Fail writing snapshot data to filesystem repo if space running out

DaveCTurner commented 3 years ago

A user reported running out of disk space in their shared filesystem repository which left it completely stuck, unable to take any further actions since everything that might delete any existing data (even repository cleanup AFAICT) starts by writing another metadata file to the repository before proceeding and there wasn't even the space to do that.

Perhaps we should refuse to write data blobs (but not metadata blobs) to a shared filesystem repository when it is nearly full, leaving at least a few MB of wiggle room for cleanup and recovery from filling up the disk.

Workaround

When space runs out: a. disable SLM b. ensure there are no ongoing snapshots c. extend the filesystem that contains the repo by 100MiB or so d. delete some snapshots to free up space e. shrink the filesystem to its original size.

Alternative workaround

Ahead of time, create a ~100MiB file in the same filesystem as the repo to reserve some space.
When space runs out: a. disable SLM b. ensure there are no ongoing snapshots c. delete the reserved-space file created in step 1 d. delete some snapshots to free up space e. create another ~100MiB reserved-space file

elasticmachine commented 3 years ago

Pinging @elastic/es-distributed (Team:Distributed)

original-brownbear commented 3 years ago

It's a little tricky to estimate the wiggle room here because we'd effectively need to make sure that we have enough space to write a new index-N at the root as well as a new index-uuid blob for each shard the combined size of which can vary widely, but a IMO a best effort guess of say 100MB should cover pretty much all cases I guess.

DaveCTurner commented 3 years ago

Relates #26730 and associated ERs

DaveCTurner commented 3 years ago

Another user reported the same issue.

DaveCTurner commented 2 years ago

Thinking about this some more, it's very unlikely that a successful snapshot would leave the repo too full to do a delete, and it's pretty likely that we ran out of space in the middle of writing some data blobs. Today I think if that happens then we don't clean the dangling blobs up, we just leave everything in place, so it seems that there's a pretty good chance we can free up enough space to delete some snapshots even if the repo completely runs out of space.

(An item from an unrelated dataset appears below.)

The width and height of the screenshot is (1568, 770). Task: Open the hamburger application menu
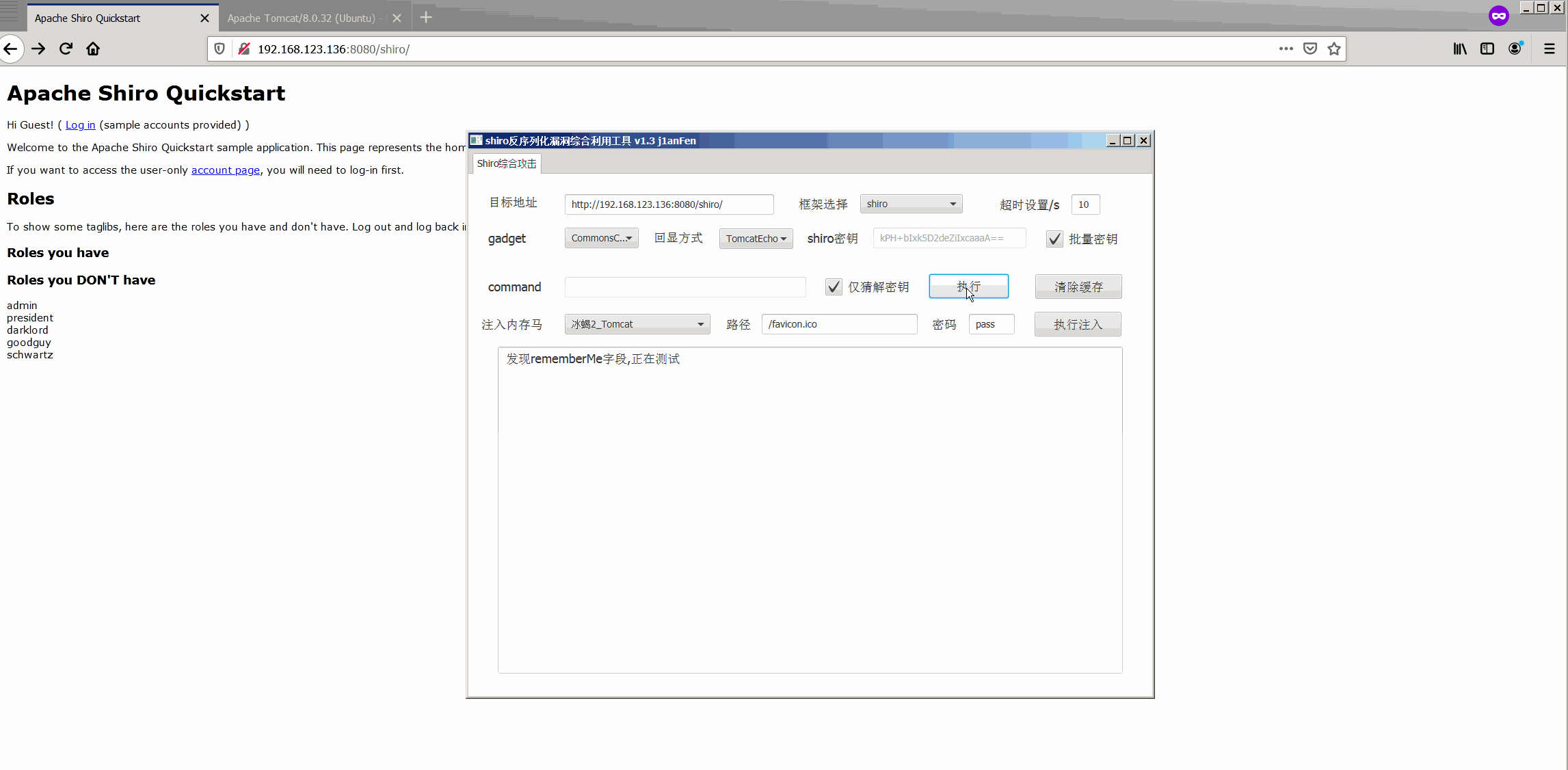click(1550, 49)
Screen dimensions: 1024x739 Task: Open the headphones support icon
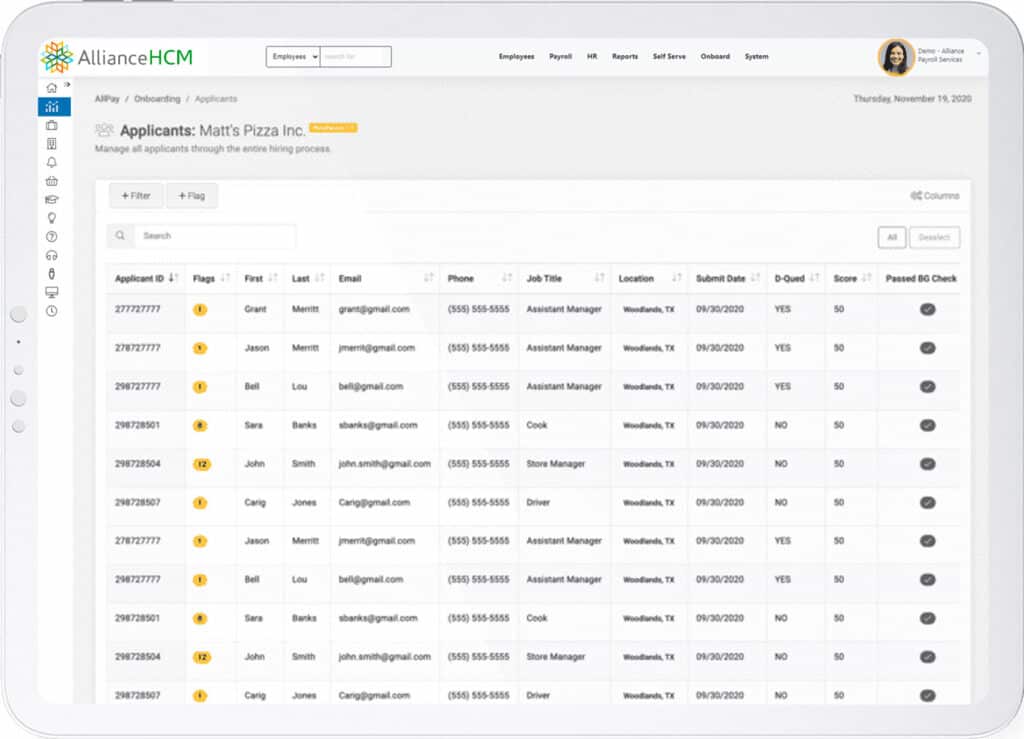[x=54, y=252]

lost2 commented 2 years ago

While waiting for some fix regarding this problem, I use to create a "dummy-file-to-delete" with 500MB on repository directory, that could be manually deleted to free up space, allowing "Delete snapshot" to work again.

jkervine commented 2 years ago

Just encountered this on one of my non-production systems today. Because this was not production, I did the following:

From the snapshot volume/filesystem, moved files from indices directory, which had modification date in ancient history to another filesystem to make room
Delete some snapshots (through snapshot API) which are much newer that ancient history
move those ancient files back to their original place
deleted some more snapshots, now from ancient history

Seemed to work, no errors in logs at least and new snapshots are created and restored ok... am I in for a lot of surprises in the future?

DaveCTurner commented 2 years ago

Seemed to work, no errors in logs at least and new snapshots are created and restored ok... am I in for a lot of surprises in the future?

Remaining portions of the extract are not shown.